Last modified: 2019-09-23
Abstract
Predictive analytics on twitter feeds is becoming a popular field for research. A tweet holds wealth of information on how an individual express and communicate their feelings and emotions within their social network. Large scale collection, cleaning, and mining of tweets will not only help in capturing an individual’s emotion but also the emotions of a larger group. However, capturing a large volume of tweets and identifying the emotions expressed in it is a very challenging task. Different classification algorithms employed in the past for classifying emotions have resulted in low-to-moderate accuracies thus making it difficult to precisely predict the outcomes of an event. In this study an emotion based classification scheme has been proposed. Initially a synthetic dataset is built by randomly picking instances from different training datasets. Using this newly constructed dataset the classifiers are trained (model building).
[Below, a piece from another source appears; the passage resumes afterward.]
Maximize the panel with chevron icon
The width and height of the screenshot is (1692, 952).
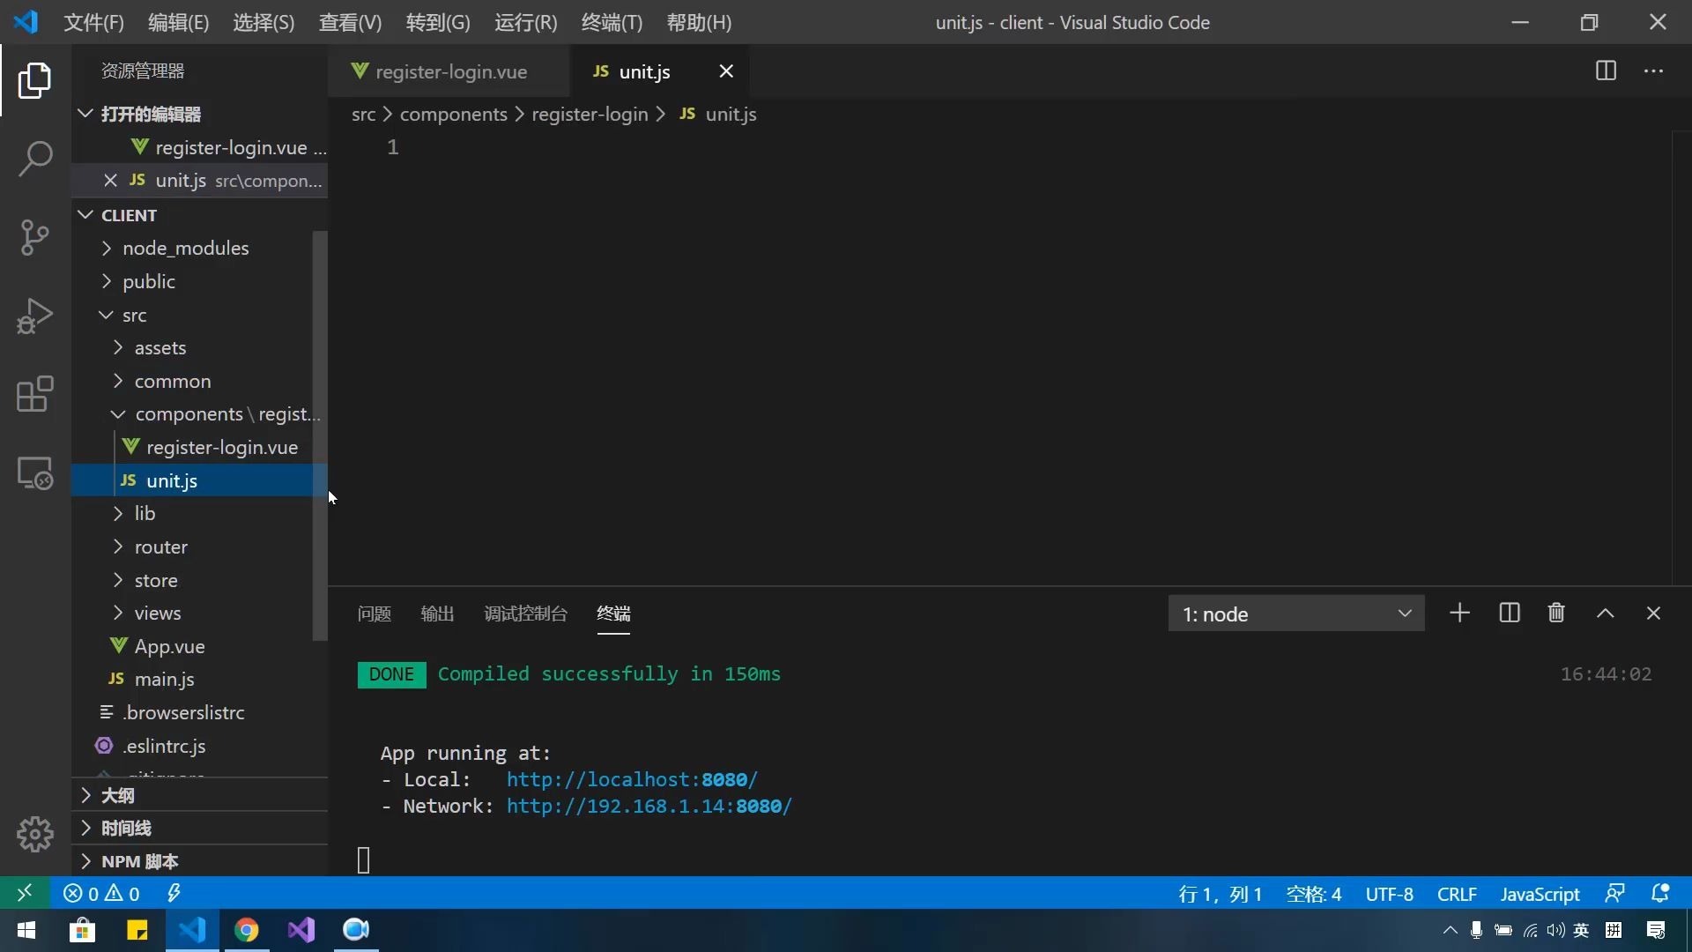[1604, 613]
Finally, emotions are predicted on the test datasets using the generated models. By training Naïve Bayes Multinomial and Random Forest classifiers on the synthetic dataset that is constructed from two well-known emotion-classified training dataset, classifications were performed on the test dataset containing tweets corresponding to the 2016 US presidential election. Upon classifying the tweets in the test dataset to one of the four basic emotion types; Anger, Happy, Sadness and Surprise, and by determining the sentiments of the people we have tried to paint the emotional swings across different camps over the period of 6 weeks before the election.